Gaius Plinius Secundus (AD 23/24 – 79), called Pliny the Elder (), was a Roman author, naturalist and natural philosopher, and naval and army commander of the early Roman Empire, and a friend of the emperor Vespasian. He wrote the encyclopedic Naturalis Historia (Natural History), which became an editorial model for encyclopedias. He spent most of his spare time studying, writing, and investigating natural and geographic phenomena in the field.
His nephew, Pliny the Younger, wrote of him in a letter to the historian Tacitus:
For my part I deem those blessed to whom, by favour of the gods, it has been granted either to do what is worth writing of, or to write what is worth reading; above measure blessed are those on whom both gifts have been conferred. In the latter number will be my uncle, by virtue of his own and of your compositions.

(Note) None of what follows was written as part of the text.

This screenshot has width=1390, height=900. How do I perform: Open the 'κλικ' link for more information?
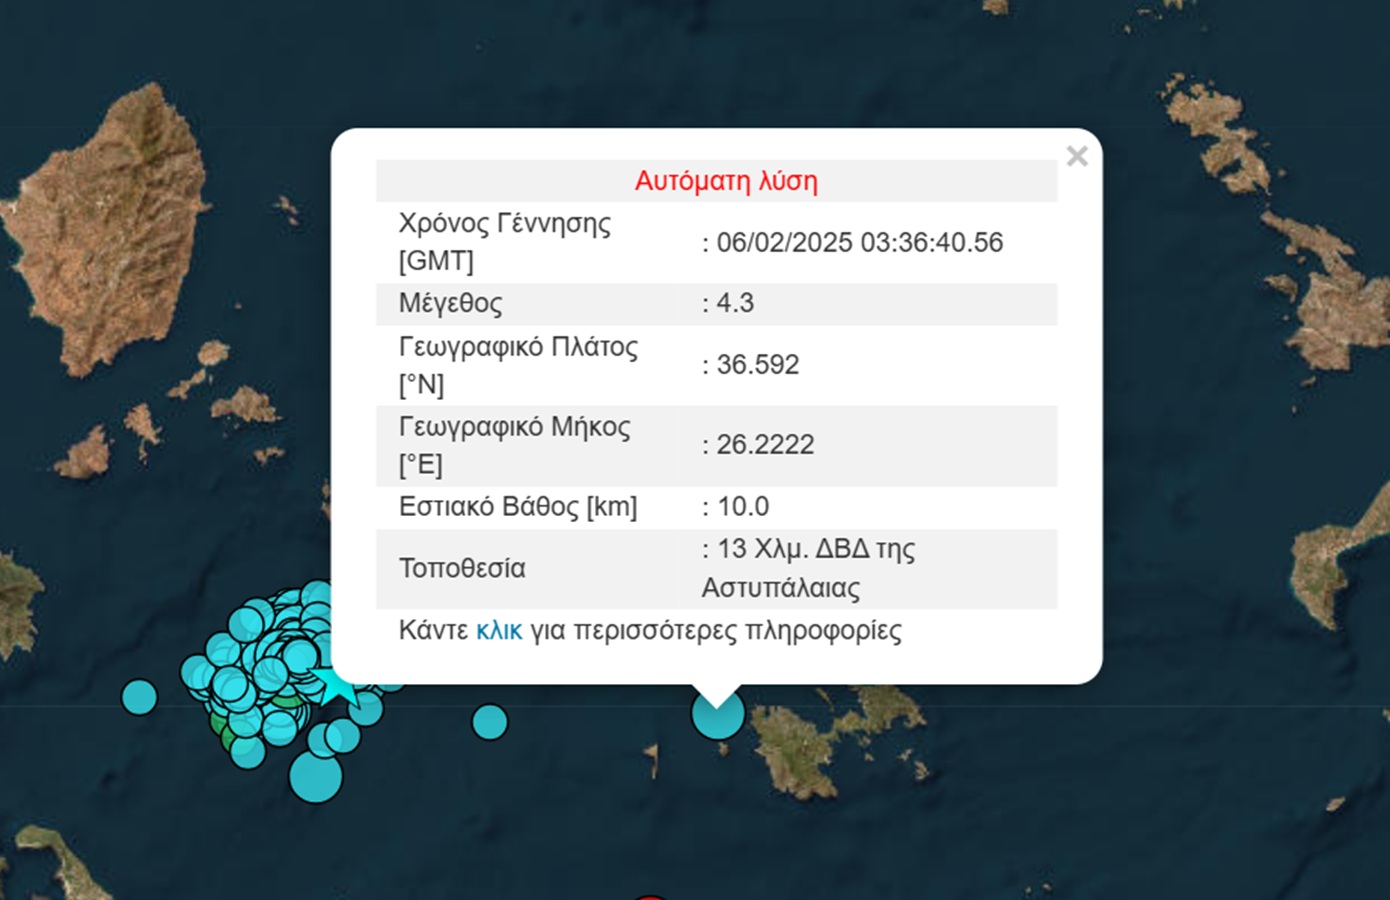coord(498,631)
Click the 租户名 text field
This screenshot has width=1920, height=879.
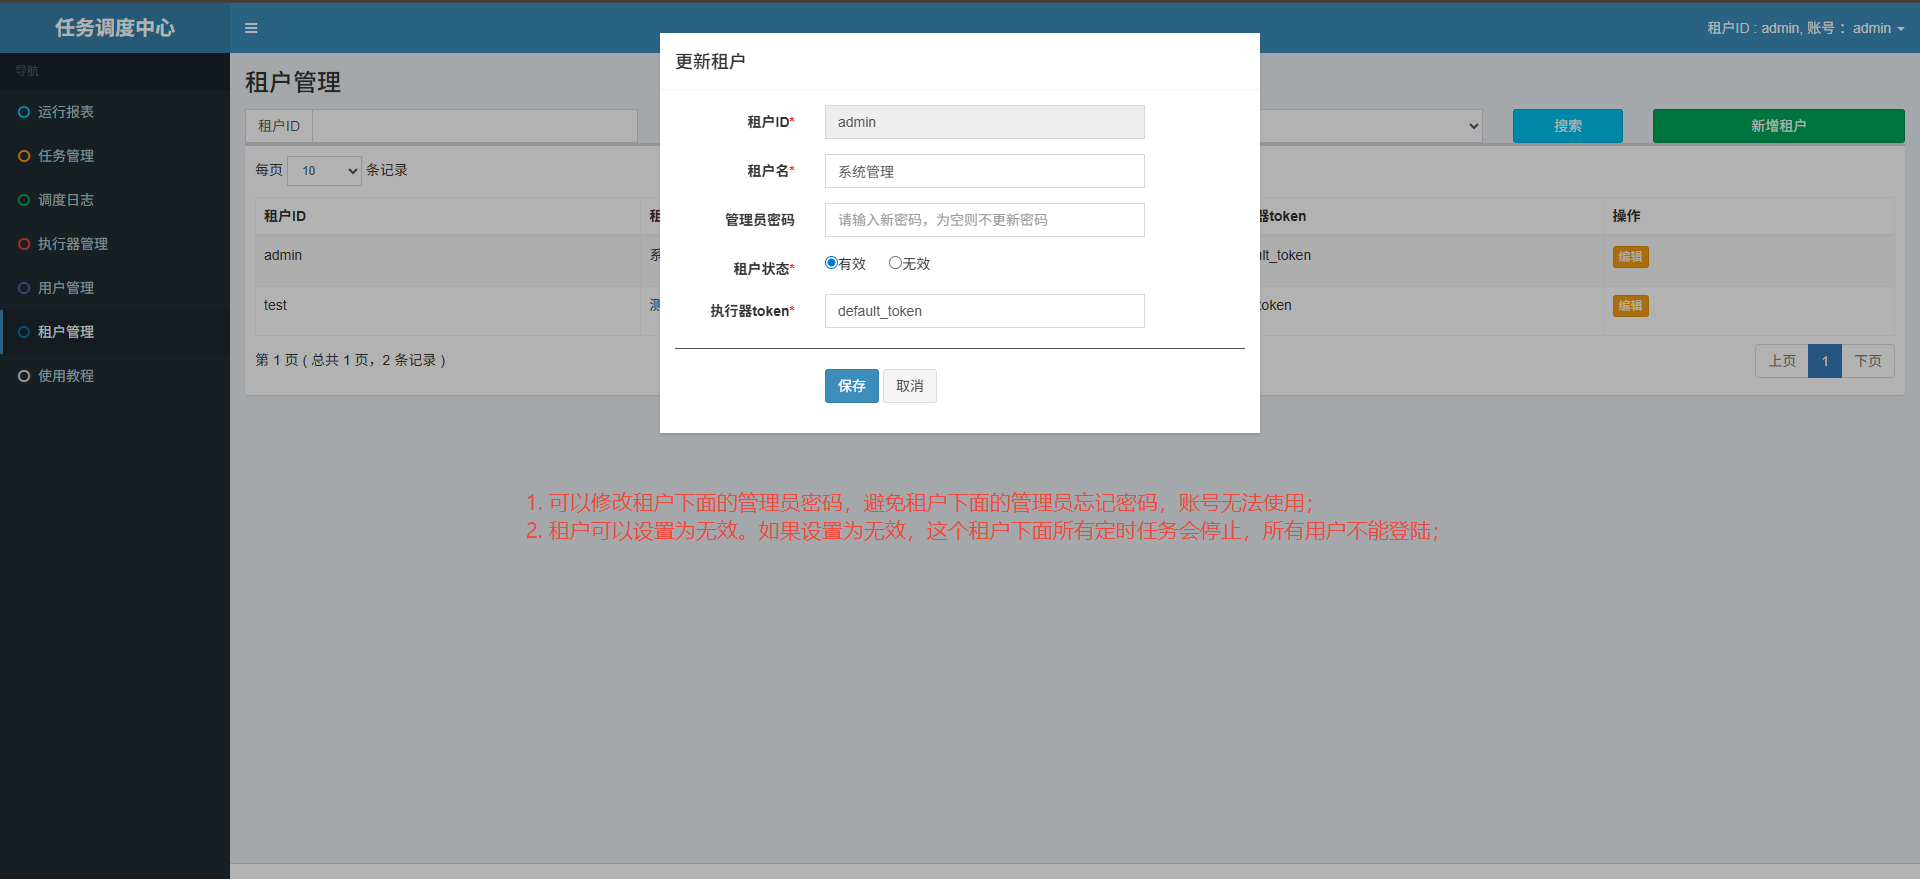coord(984,171)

Among Pliny's greatest works was the twenty-volume work, Bella Germaniae ("The History of the German Wars"), which is no longer extant. Bella Germaniae, which began where Aufidius Bassus' Libri Belli Germanici ("The War with the Germans") left off, was used as a source by other prominent Roman historians, including Plutarch, Tacitus and Suetonius. Tacitus – who many scholars agree had never travelled in Germania – used Bella Germaniae as the primary source for his work, De origine et situ Germanorum ("On the Origin and Situation of the Germans").
Pliny the Elder died in AD 79 in Stabiae while attempting the rescue of a friend and his family by ship from the eruption of Mount Vesuvius, which had already destroyed the cities of Pompeii and Herculaneum. The wind caused by the sixth and largest pyroclastic surge of the volcano's eruption did not allow his ship to leave port, and Pliny died during that event.